Catalin Berescu is a Bucharest based architect working in the field of poverty housing areas (ghettos, minimal housing, improper living conditions). He coordinated several research and planning projects in poverty neighborhoods, published a book and various articles on Roma housing issues and was the coordinator of the team that realized a ministerial methodology for improving housing conditions in areas affected by exclusion in Romania.
The urbanistic studies produced by his team were awarded by the Romanian Union of Architects and by the Order of Architects and, as a member of a group of adobe buildings enthousiasts he saw the experimental construction works they did nominated at the Bucharest Annual of Architecture.

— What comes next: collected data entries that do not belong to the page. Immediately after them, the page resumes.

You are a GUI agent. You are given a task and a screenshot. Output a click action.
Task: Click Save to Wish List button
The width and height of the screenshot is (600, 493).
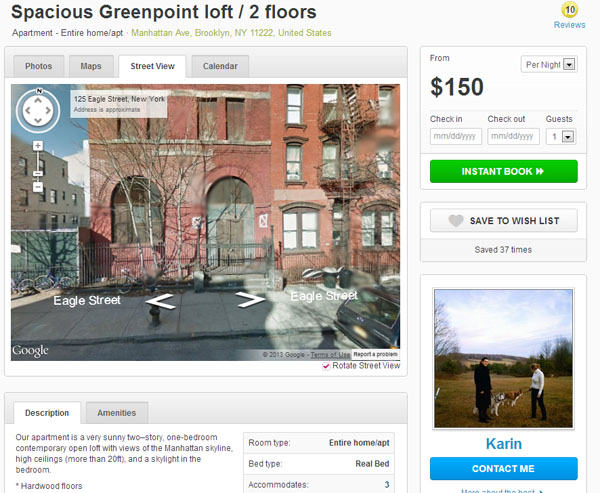tap(504, 220)
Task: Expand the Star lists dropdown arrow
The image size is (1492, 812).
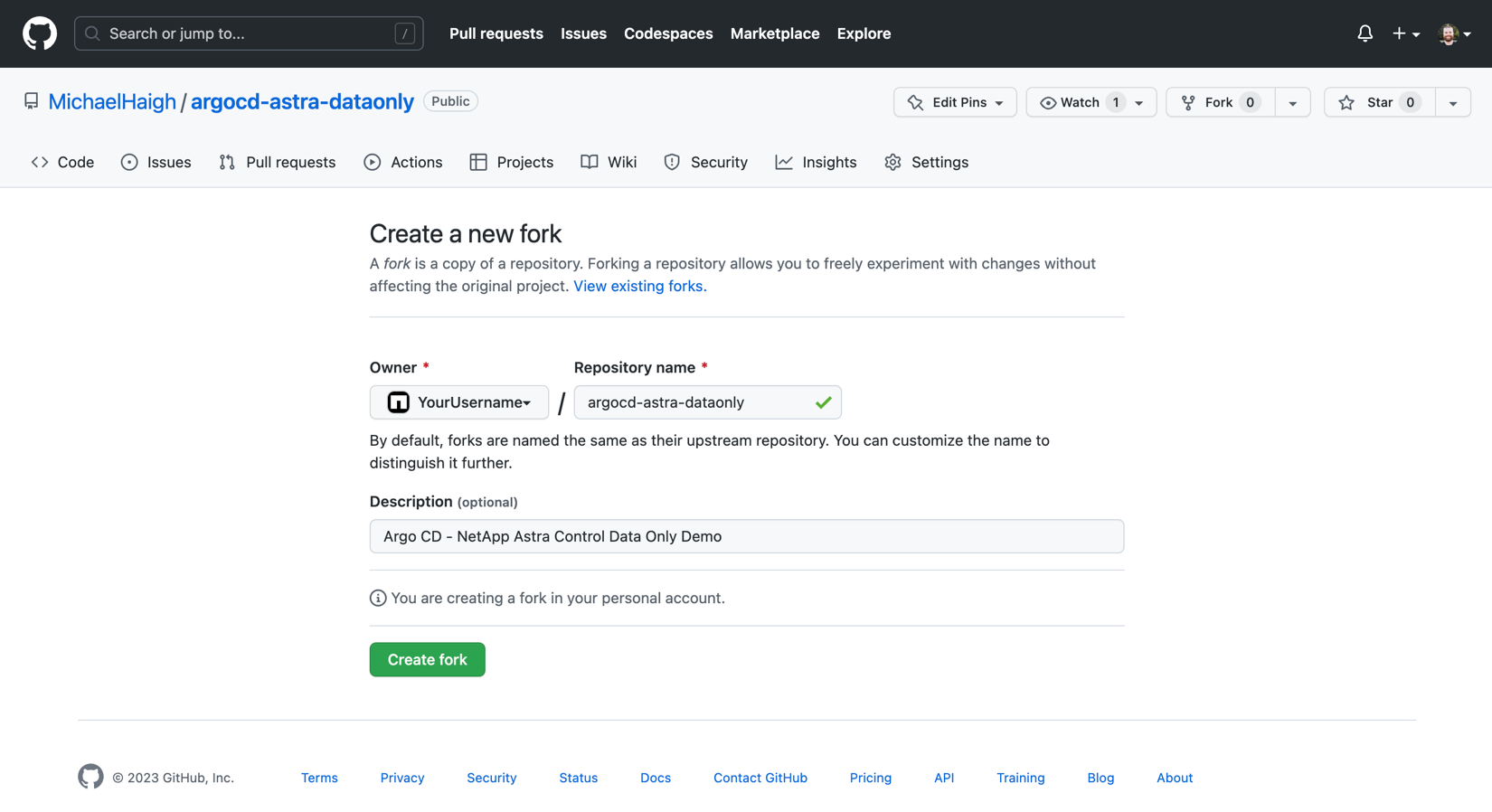Action: [x=1452, y=102]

During the last years he gave numerous conferences in universities and political institutions across Europe about the recent formation of Roma ghettos in Romania and EU and about earth architecture. Besides the professional activity that also included teaching about new media theory and extreme poverty housing and producing various editorial works he was also involved in some international artistic exhibitions aimed to draw attention to housing discrimination issues (Venice Biennale, Lyon Biennale, RIBA etc).

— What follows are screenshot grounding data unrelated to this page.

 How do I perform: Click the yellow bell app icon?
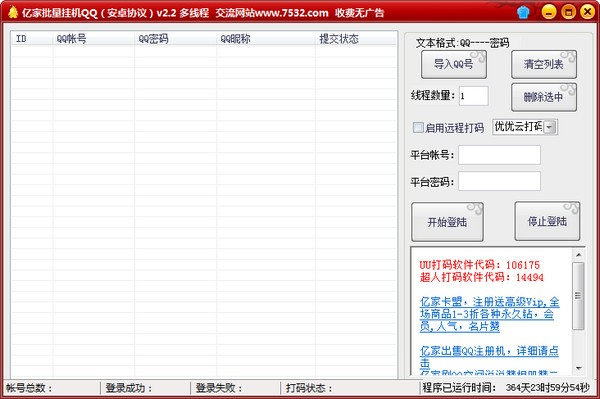13,12
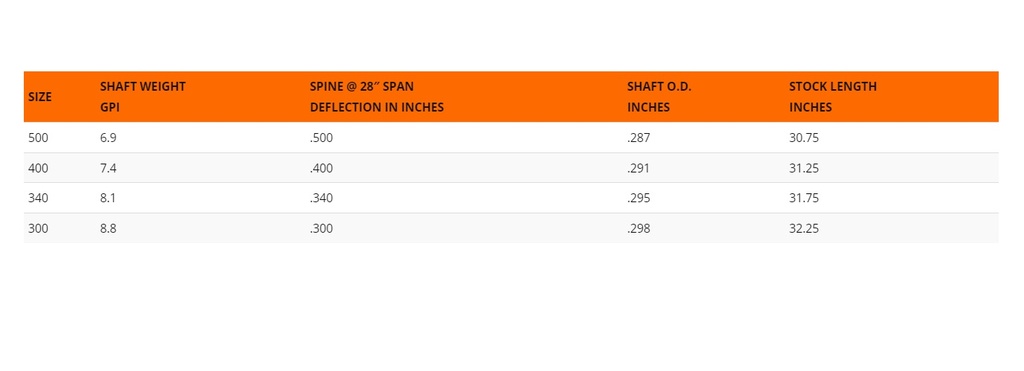Select size 300 cell
Viewport: 1024px width, 371px height.
(x=39, y=229)
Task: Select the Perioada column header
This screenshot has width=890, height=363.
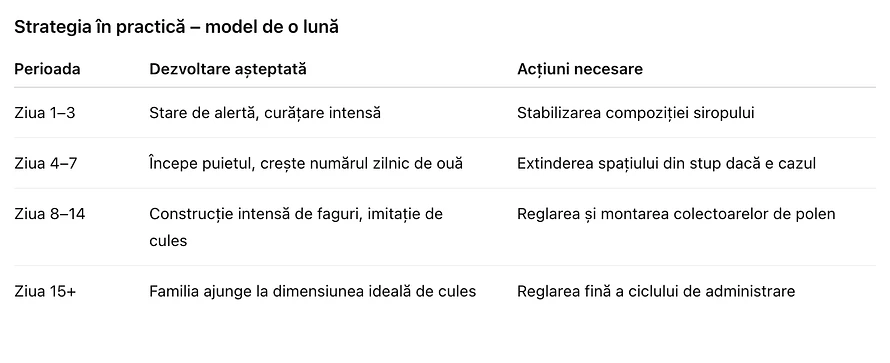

His current work is focused on the spatialization and racialization of poverty in five Romanian cities and is done with the Babes Bolyai University in Cluj.
I was thirty something when I first visited a Roma community living in extreme poverty and for a while I kept telling everybody that: “it’s like in Africa!” Soon enough my innocence got me a commission to make a study and the result was that people started to call me a specialist. That was actually not so good, though the respect pleased me I realised that in the collective mind there is a terrible need for some missionary man to deal with an exotic issue and that the solutions are seen to be in the realm of the providential.
Ten years later I am a bit closer to being a specialist but I still struggle to keep the fresh perspective on poverty, and field research really helps keeping your feet on the ground. It looks that providential politicians and incredibly well prepared specialists won’t be here soon to help with the ghettos and informal camps so it’s still the City Hall people and the operational planners that would have to deal with it.
I would be very pleased to share with you my experiences and thoughts about the situation of Roma settlements around Europe during my stay in Dublin and you are most welcomed to a discussion on that topic.